A mi niña la estoy dejando respirar. Ella sabe que no puede perder exámenes, además que no es que le estén costando las materias. Y yo me estoy amordazando para no tratar de convertirla en un diamante. No funciona.

Todos tenemos una tradición

Ayer fue la ceremonia de los Premios de la Academia. Les decía «Los Óscares», pero me iluminaron y ahora ya no les digo así. Casi nunca. Me obliga a ver películas que se salen de mi preferencia. Y a hacer cena con juegos de beber para amigos.

En todos los núcleos sociales hay tradiciones que pueden ser tan viejas y extendidas como darse la mano y ya pasan desapercibidas, como nuevas e inusuales, distinguiendo a un grupo de los demás.
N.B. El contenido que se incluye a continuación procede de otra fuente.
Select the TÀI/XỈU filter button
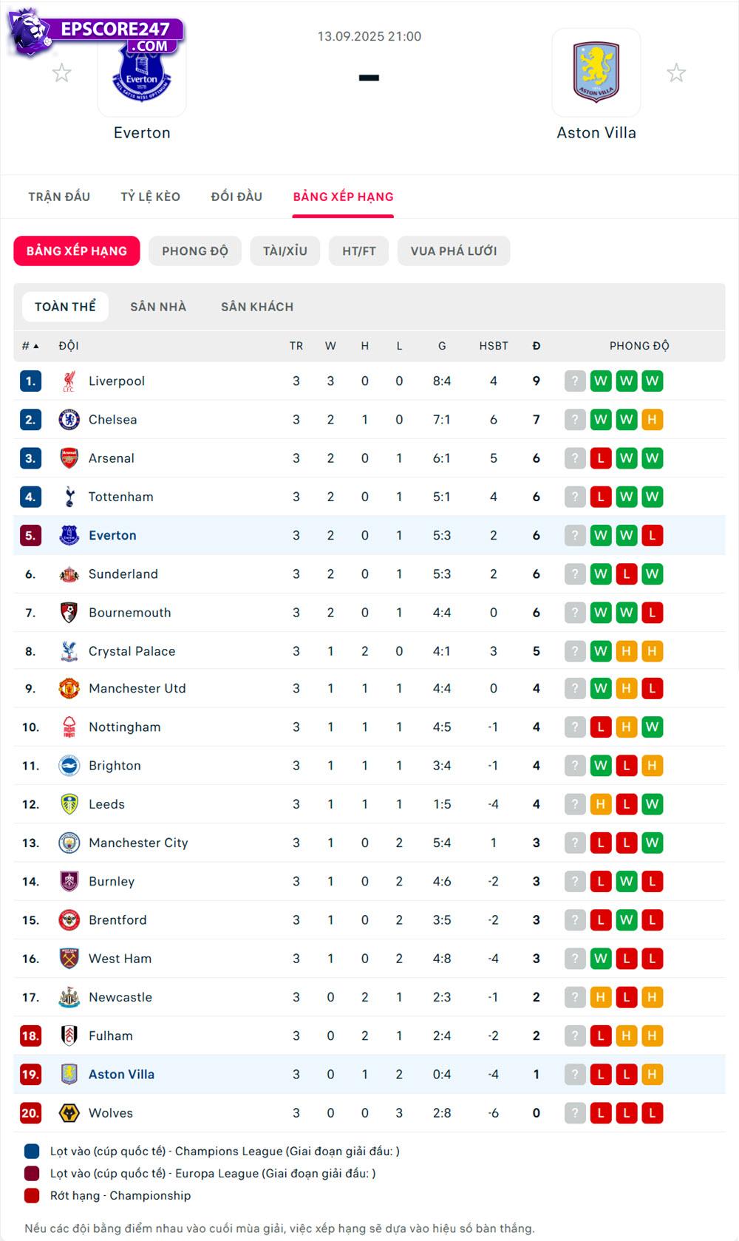The height and width of the screenshot is (1241, 739). (285, 251)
Usar ciertos colores, comer de cierta forma. En las familias, las celebraciones son un buen ejemplo de rituales que se renuevan, se actualizan y se continúan.

Así, los cumpleaños tienen el pastel con la receta de antes. O piden un pie de limón. Pero se celebra juntos. O, luego de un logro en el colegio, vamos por un helado. Los Viernes Santo hago buñuelos. Y así. Cosas que se repiten, que dan un ancla en el alma y nos hacen sentir que pertenecemos a un lugar, a un grupo.
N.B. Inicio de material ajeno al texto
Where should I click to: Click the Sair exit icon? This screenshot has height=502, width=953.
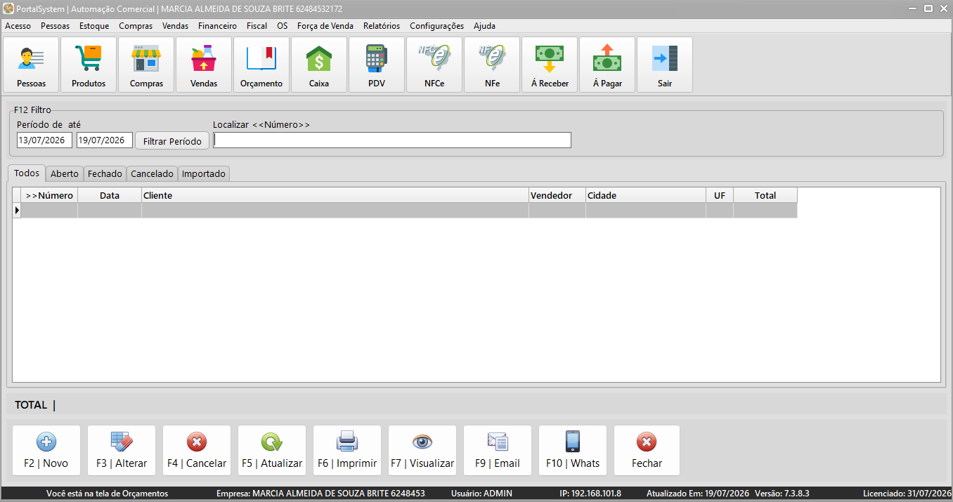[x=665, y=65]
Esas cosas pequeñas nos dejan salir de donde crecimos, formar nuestro propio clan y comenzar nuestras tradiciones particulares. Es una evolución de lo que siempre se ha hecho.

En esta casa, hay comida para el SuperBowl, juegos de beber para los Óscares, buñuelos en Semana Santa, torrejas para el 1o de noviembre, pavo en Thanksgiving. Es reconfortante saber que hay un ritual de paso en el tiempo. Que eso siempre es así, aunque uno ya no lo sea.

Este año tocó celebrar sin mi amigo por el cual comencé la tradición. Lo hice sabiendo que iba a ser un momento emocionalmente complicado. Pero no puedo pensar en una mejor forma de recordarlo. Así será el otro año también.

Quiero una piedra

De pequeña, mis papás siempre me traían algo cuando salían de la casa. Siempre. Cualquier cosa. La “cosita”, le decíamos. Podía ser un dulce, un juguete, una piedra. Literalmente. Una piedra. Tenía colección y ha sido de las cosas que más me ha costado tirar en mi vida.

El cariño, el amor, eso que se siente, tiene formas tangibles de demostrarse. Una vida vivida en común. Una caricia. Una conversación. Luego están los regalos. Las flores. Las cosas materiales.

Es imposible trasladar a un objeto nuestros sentimientos. No podemos darle una pulsera a alguien y decirle “ten, aquí está lo que siento por ti”. Es una simple representación.

Pero hay gestos que sí nos dejan palpar que pensaron en nosotros. El mensaje para contar una tontería. La comida hecha especial. Una constancia de interés. Cosas pequeñas en momentos sin importancia.

Yo me sentía muy querida cuando recibía la “cosita”, que nada tenía que ver con el valor monetario. Y, es muy probable que, si quiero a alguien, le pida que me regale una piedra.